China Widens Drug Insurance Coverage, Boosting Pharma StocksBloomberg News
Central government adds 339 drugs to list covered by insurance
Coverage by the public insurance system can help boost sales
China expanded the list of medicines covered nationwide by government insurance for the first time since 2009, a move that sent the shares of local drugmakers soaring.
The central government decided to add 339 drugs to a list of medicines covered by the country’s basic medical insurance, the Ministry of Human Resources and Social Security said in a statement on Thursday. The updated list represents a 15 percent increase from a previous version released in 2009, the ministry said.
Public insurance schemes cover the vast majority of China’s 1.4 billion people, and gaining coverage can be crucial for drug sales. The nation’s aging population faces rising incidence of chronic diseases such as cancer and diabetes and the country is now the world’s second largest pharmaceutical market.
The list mainly identified chemical molecules rather than specific brands and local governments will be able to remove and add drugs on a small scale and adjust payment limits.
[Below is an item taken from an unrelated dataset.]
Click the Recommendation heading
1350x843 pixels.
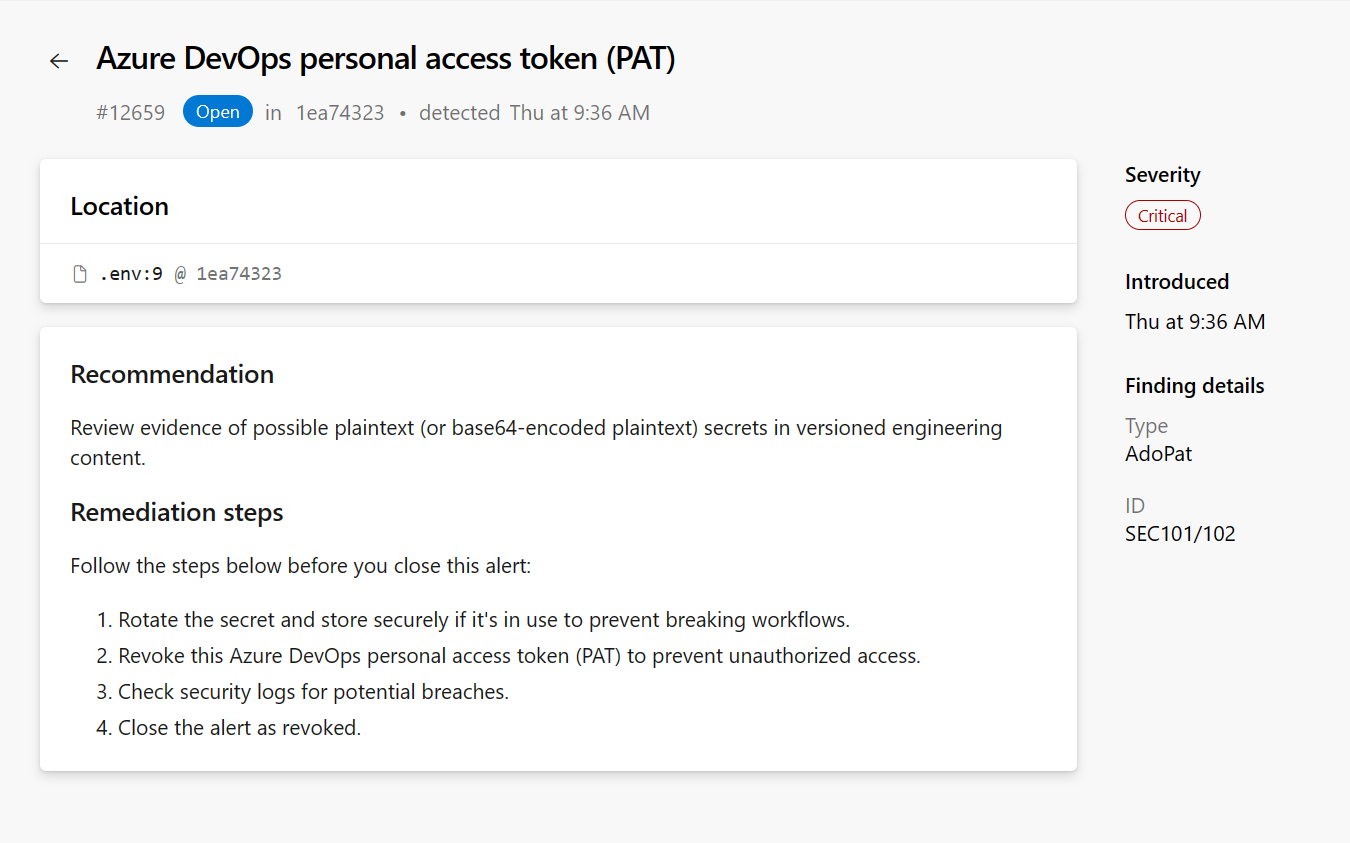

Still, there were some notable additions involving multinational pharmaceutical companies. Gilead Sciences Inc.’s Viread, marketed by GlaxoSmithKline Plc in China for HIV and Hepatitis B, and AstraZeneca Plc’s lung cancer drug Iressa, were included along with their respective generic versions, Laura Nelson Carney, an analyst at Sanford C. Bernstein Ltd. wrote in a note.
"It depends on how many provinces the drug is already reimbursed in, but it has the potential to increase sales volumes by a lot," Carney said by phone. "For drugs that are included in no or very few provincial lists, it can be several-fold increase in sales."
The shares of Chinese drugmakers climbed. Hangzhou-based Betta Pharmaceuticals gained as much as 6.2 percent after its main cancer drug was added to the new list. Sunflower Pharmaceutical Group, Teyi Pharmaceutical Group, and Guizhou Yibai Pharmaceutical Co. rose as much as 10 percent, the daily limit, in afternoon trading. Hong Kong-listed 3S Bio Inc. surged as much as 20 percent.
While drugs on the list will likely be used more widely, they also face greater pressure on pricing from the government.
Along with the revised list, the ministry announced that 45 drugs considered "relatively expensive" were identified for potential price negotiations with drugmakers, although it didn’t name those drugs.
Such negotiations have had substantial impact on prices for local and foreign drugmakers alike. Last May, prices of several drugs, including Viread and Iressa were driven down in bargaining with the central government.
"We think it would be a trade-off for multinational companies, as well as other innovative local pharmas, a choice between price and volume," Zhang Jialin, an ICBC International Research Hong Kong analyst, said in e-mailed comments.